基本介紹
- 中文名:凝膠成像系統
- 概述 :凝膠成像即對dna/rna/蛋白質
- 定義:凝膠成像即對dna/rna/蛋白質
- 原理:樣品在電泳凝膠或者其他載體
定義,原理,套用範圍,種類,
定義
凝膠成像即對dna/rna/蛋白質等凝膠電泳不同染色(如eb、考馬氏亮藍、銀染、sybr green)及微孔板、平皿等非化學發光成像檢測分析。凝膠成像系統可以套用於分子量計算,密度掃描,密度定量, PCR定量等生物工程常規研究。
原理
樣品在電泳凝膠或者其他載體上的遷移率不一樣,以標準品或者其他的替代標準品相比較就會對未知樣品作一個定性分析。這個就是圖像分析系統定性的基礎。根據未知樣品在圖譜中的位置可以對其作定性分析,就可以確定它的成份和性質。

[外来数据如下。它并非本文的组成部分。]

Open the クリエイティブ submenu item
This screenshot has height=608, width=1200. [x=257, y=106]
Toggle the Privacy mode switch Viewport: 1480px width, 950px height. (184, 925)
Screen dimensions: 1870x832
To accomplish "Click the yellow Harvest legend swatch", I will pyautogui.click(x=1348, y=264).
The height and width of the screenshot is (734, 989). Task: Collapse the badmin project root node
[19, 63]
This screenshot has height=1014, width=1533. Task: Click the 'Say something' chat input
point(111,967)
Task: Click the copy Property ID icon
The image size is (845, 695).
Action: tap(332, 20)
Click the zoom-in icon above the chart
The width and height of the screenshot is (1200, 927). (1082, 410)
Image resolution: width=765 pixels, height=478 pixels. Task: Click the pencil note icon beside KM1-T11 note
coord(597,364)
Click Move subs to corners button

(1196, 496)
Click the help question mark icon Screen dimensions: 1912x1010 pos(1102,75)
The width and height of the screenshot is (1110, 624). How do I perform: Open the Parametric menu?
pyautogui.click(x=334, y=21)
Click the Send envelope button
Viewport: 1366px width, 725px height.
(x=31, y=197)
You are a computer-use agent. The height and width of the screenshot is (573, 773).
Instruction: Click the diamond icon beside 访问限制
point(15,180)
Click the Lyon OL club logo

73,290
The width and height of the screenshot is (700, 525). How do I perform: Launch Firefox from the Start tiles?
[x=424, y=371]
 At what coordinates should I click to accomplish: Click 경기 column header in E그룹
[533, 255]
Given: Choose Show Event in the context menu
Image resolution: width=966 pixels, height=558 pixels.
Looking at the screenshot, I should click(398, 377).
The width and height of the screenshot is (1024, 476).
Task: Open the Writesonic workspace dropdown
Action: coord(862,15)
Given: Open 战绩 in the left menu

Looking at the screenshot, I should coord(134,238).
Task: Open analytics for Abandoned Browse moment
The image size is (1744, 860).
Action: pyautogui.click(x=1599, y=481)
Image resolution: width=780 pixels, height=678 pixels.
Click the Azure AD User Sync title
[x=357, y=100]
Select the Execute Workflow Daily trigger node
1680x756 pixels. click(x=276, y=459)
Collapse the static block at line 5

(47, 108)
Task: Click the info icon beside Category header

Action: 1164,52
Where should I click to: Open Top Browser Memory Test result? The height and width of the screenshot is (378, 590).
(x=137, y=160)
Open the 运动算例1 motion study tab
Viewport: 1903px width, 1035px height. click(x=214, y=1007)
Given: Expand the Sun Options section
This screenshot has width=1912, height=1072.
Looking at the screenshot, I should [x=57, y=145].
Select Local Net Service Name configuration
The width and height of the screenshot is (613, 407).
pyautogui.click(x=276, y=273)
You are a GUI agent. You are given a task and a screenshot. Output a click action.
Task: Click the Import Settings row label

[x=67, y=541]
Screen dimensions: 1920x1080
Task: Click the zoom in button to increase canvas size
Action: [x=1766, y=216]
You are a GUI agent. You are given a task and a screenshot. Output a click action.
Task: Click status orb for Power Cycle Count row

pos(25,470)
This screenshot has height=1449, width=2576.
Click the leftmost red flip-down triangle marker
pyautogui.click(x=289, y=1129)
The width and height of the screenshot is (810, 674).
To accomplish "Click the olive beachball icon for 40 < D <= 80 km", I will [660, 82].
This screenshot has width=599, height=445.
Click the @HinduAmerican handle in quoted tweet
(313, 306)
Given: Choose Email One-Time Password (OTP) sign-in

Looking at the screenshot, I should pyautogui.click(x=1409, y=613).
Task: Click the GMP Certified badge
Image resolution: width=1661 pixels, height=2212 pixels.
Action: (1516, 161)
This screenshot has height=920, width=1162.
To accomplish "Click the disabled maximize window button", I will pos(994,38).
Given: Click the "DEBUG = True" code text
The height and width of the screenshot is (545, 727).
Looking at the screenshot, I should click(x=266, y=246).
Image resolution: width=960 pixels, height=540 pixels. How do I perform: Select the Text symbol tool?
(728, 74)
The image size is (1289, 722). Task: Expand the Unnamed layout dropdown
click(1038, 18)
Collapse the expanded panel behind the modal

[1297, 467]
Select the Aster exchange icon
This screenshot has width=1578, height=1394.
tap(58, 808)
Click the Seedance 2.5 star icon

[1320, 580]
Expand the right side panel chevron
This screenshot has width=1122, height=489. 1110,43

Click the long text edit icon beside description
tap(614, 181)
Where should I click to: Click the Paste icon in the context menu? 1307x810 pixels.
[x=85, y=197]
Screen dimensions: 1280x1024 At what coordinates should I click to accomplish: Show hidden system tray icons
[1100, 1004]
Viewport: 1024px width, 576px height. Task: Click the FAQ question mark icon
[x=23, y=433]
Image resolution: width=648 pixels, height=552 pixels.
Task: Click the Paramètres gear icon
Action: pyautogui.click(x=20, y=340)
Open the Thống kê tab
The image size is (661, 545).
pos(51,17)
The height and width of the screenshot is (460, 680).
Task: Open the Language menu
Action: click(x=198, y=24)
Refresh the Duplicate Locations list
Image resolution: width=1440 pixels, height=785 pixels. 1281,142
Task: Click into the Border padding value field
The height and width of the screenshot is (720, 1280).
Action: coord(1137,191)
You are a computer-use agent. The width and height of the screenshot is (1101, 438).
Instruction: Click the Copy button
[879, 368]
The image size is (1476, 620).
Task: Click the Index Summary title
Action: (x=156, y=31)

樣品對投射或者反射光有部分的吸收,從而照相所得到的圖像上面的樣品條帶的光密度就會有差異。光密度於樣品的濃度或者質量成線性關係。根據未知樣品的光密度,通過於已知濃度的樣品條帶的光密度指相比較就可以得到未知樣品的濃度或者質量。這就是圖像分析系統定量的基礎。採用最新技術的紫外透射光源和白光透射光源使光的分布更加均勻,最大限度的消除了光密度不均造成的對結果的影響。
套用範圍
(1)分子量定量
(2)密度定量
一般常用的測定DNA(脫氧核糖核酸)和RNA(核糖核酸)濃度的方法是紫外吸收法,但它只能測定樣品中的總核苷酸濃度,而不能區分各個長度片段的濃度。利用凝膠成像系統和軟體,先將DNA膠片上某一已知其DNA含量的標準條帶進行密度標定以後,可以方便的單擊其他未知條帶,根據與已知條帶的密度做比較,可以得到未知DNA的含量。此方法也適用於對PAGE蛋白膠條帶的濃度測定。
(3)密度掃描
在分子生物學和生物工程研究中,最常用到的是對蛋白表達產物占整個菌體蛋白的百分含量的計算。傳統的方法是利用專用的密度掃描,但利用生物分析軟體結合現在實驗室常規配備的掃瞄器或者直接用白光照射的凝膠成像就能完成此項工作。
(4)PCR定量
PCR定量主要是指,如果PCR實驗擴增出來的條帶不是一條,那么可以利用軟體計算出各個條帶占總體條帶的相對百分數。就此功能而言,與密度掃描類似,但實際在原理上並不相同。PCR定量是對選定的幾條帶進行相對密度定量並計算其占總和的百分數,密度掃描時並對選擇區域生成縱向掃描曲線圖並積分。